- Work to complete -
Continue the text on the cotton futures antitrust ruling from where it stops.

- Document section -
*** Begin section ***

On September 30, 2014, the Southern District of New York reconsidered the Commodities Exchange Act (CEA) and Sherman Act claims brought against Louis Dreyfus Commodities B.V. and its affiliates in In re Term Commodities Cotton Futures Litigation, 12 Civ. 5126 (ALC)(KNF) (S.D.N.Y. Sept. 30, 2014).  The plaintiffs, cotton futures traders, alleged that the defendants manipulated the price of cotton futures by “unreasonably and uneconomically demanding delivery of certificated cotton in fulfillment of futures contracts,” among other allegations of manipulative behavior.  In December 2013, the court denied defendants’ motion to dismiss, and defendants subsequently moved for reconsideration.  On reconsideration, the court dismissed plaintiffs’ § 1 claim under the intra-enterprise conspiracy doctrine set forth in Copperweld Corp. v. Independence Tube Corp., 467 U.S. 752 (1984), but declined to dismiss the CEA or § 2 claims.

The court began its analysis by emphasizing the narrow holding of Copperweld.  It noted that Copperweld’s holding was limited to the relationship between “a parent and its wholly owned subsidiary”; where the relationship between two conspirators is anything less than complete ownership, lower courts “must draw from the analysis in Copperweld without the benefit of a bright line rule.”  Cotton, 12 Civ. 5126 at 6-7.  While the court rejected an interpretation of the intra-enterprise conspiracy doctrine that “Section One claims are not viable where the only named coconspirators are a parent corporation and its subsidiaries” as an overstatement of the law, it did not go so far as to hold that the doctrine only applies to parents and their wholly owned subsidiaries.

*** End section ***

- Provided material -
*** Begin section ***

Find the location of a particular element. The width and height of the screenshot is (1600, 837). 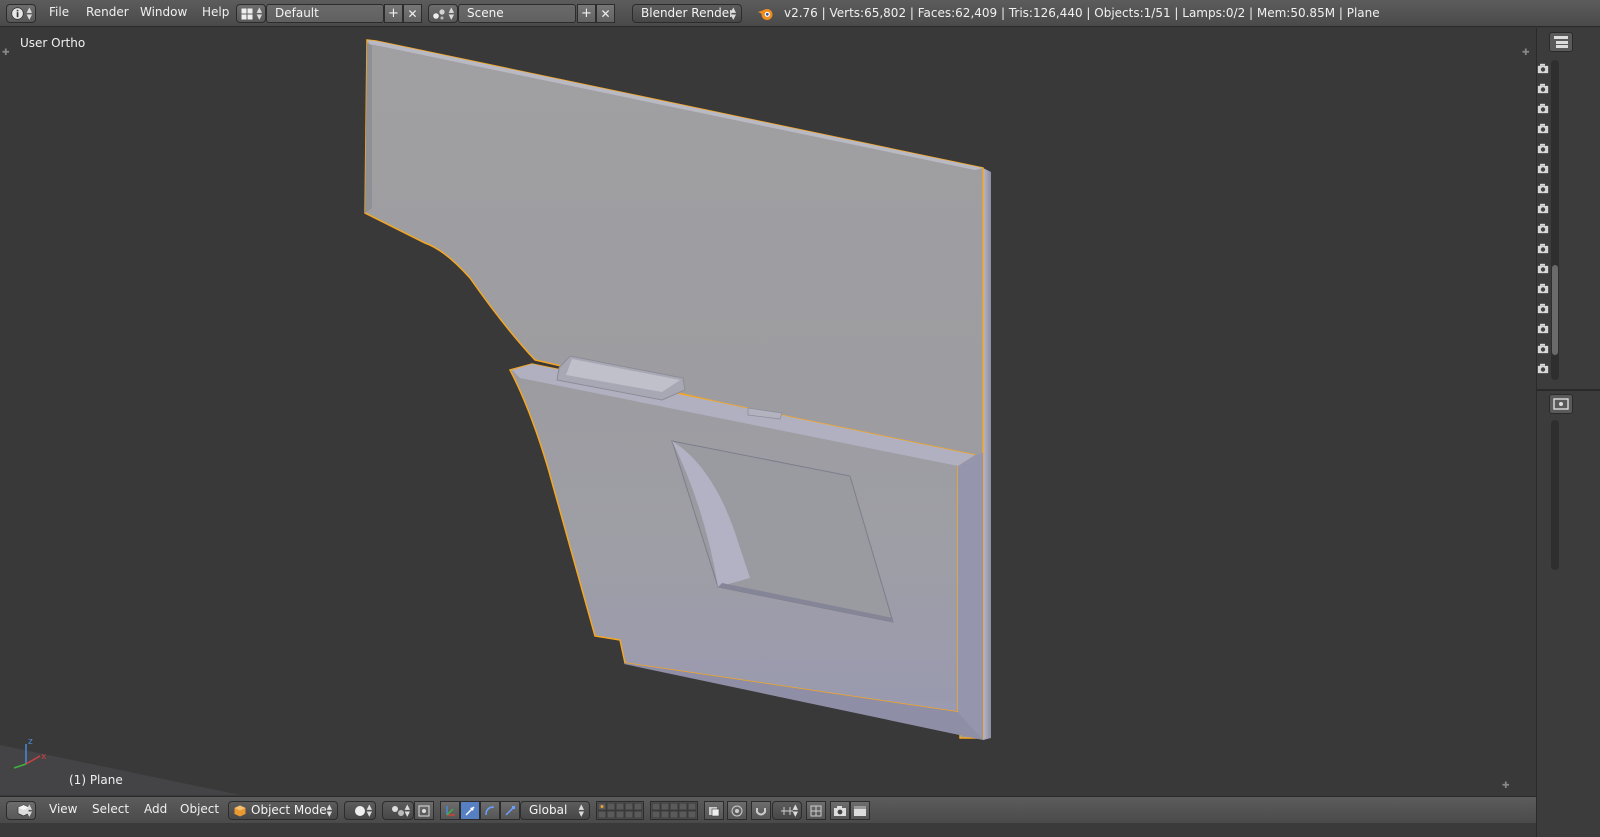

scale-icon is located at coordinates (510, 810). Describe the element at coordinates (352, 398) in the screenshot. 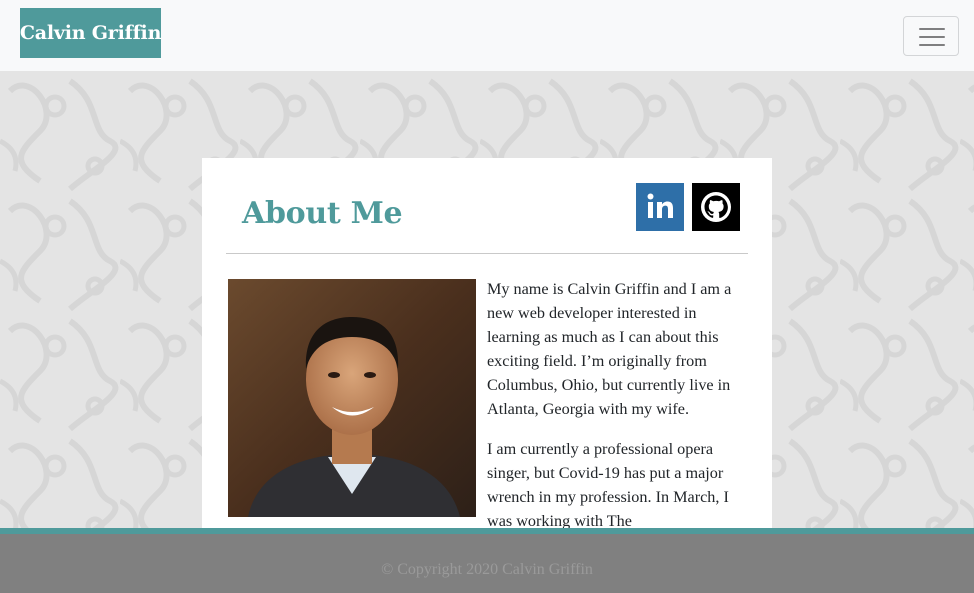

I see `profile-photo` at that location. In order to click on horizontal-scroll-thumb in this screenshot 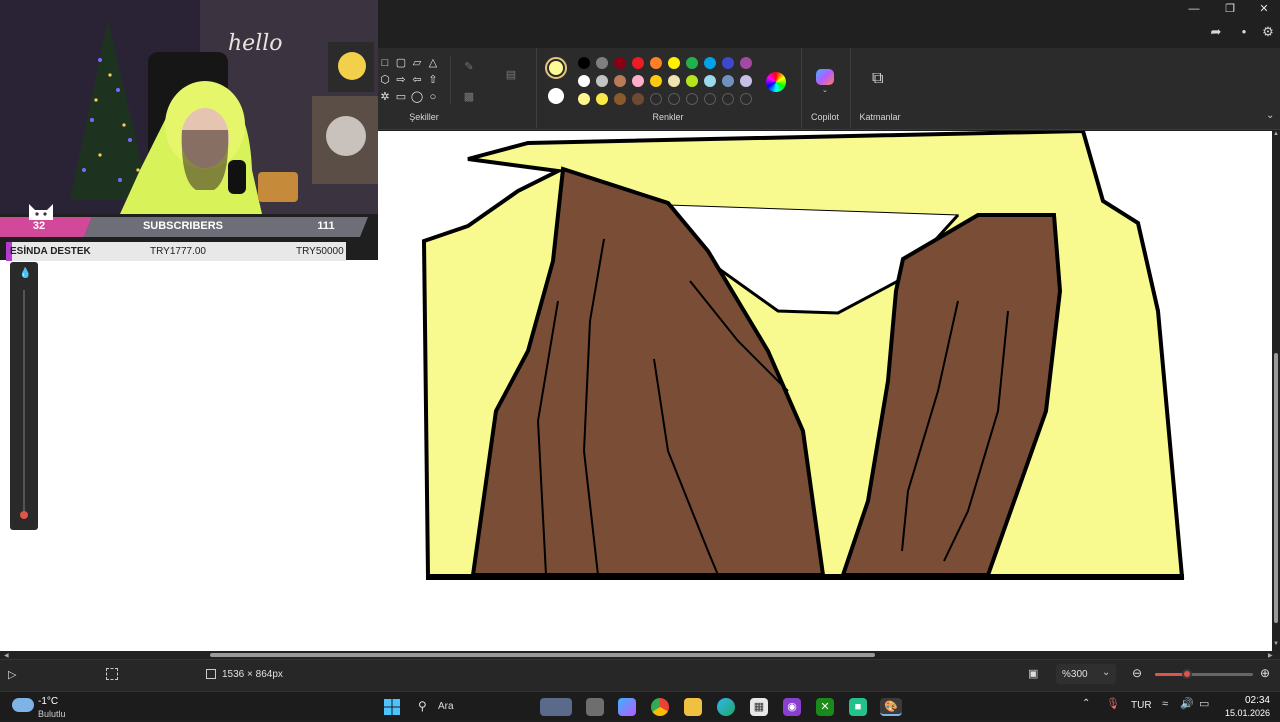, I will do `click(542, 655)`.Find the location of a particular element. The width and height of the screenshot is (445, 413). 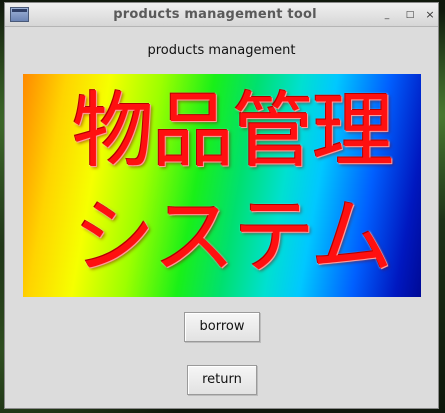

title-bar: products management tool _ □ × is located at coordinates (222, 15). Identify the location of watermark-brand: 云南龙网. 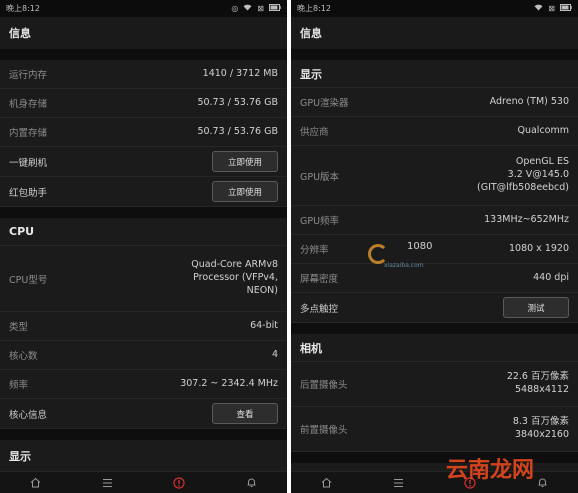
(490, 470).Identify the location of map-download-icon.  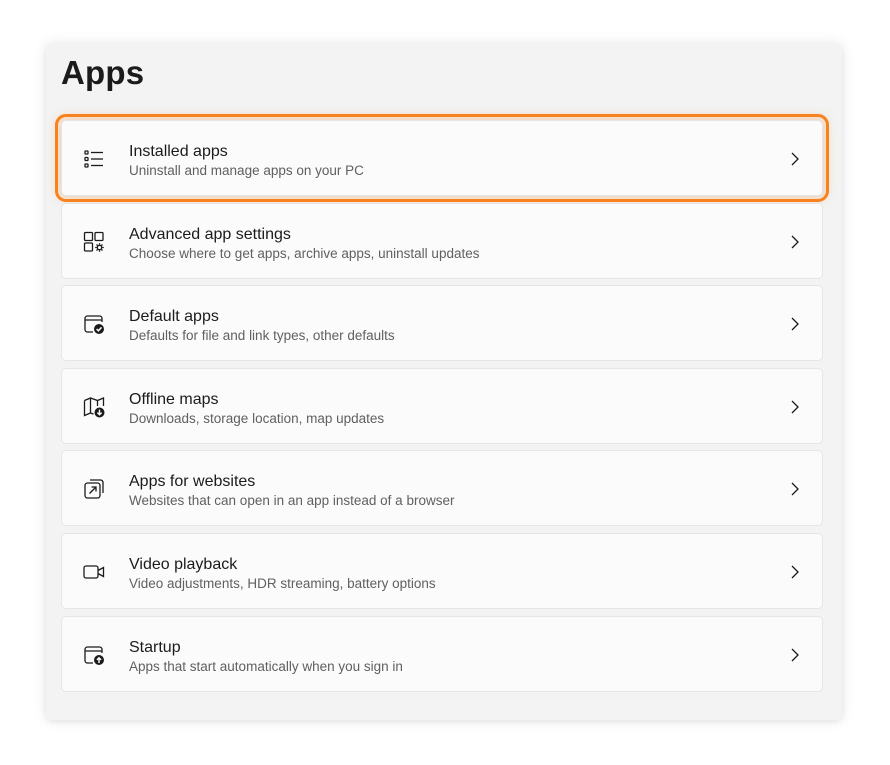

*** End section ***

- Answer -
The five defendants in Cotton were all related through a web of parent-subsidiary relationships.  The plaintiffs did not specify whether each subsidiary was wholly owned, or clearly plead the nature of the defendants’ relationships.  The court held that, viewing the allegations in the light most favorable to the plaintiffs, it could not conclude that the allegations supported “a reasonable inference that Defendants ha[d] ‘separate corporate consciousnesses.’”  Cotton, 12 Civ. 5126 at 10.  For the defendants that were not wholly owned by other defendants, “the allegations portray[ed] the other Defendants as having ‘ownership’ and ‘control over’ them and giving ‘directions to’ them.  Nothing in the [complaint] demonstrate[d] a rational possibility that Defendants were ‘previously separate and competing entities [that combined] to act as one for their common benefit.’”  Id.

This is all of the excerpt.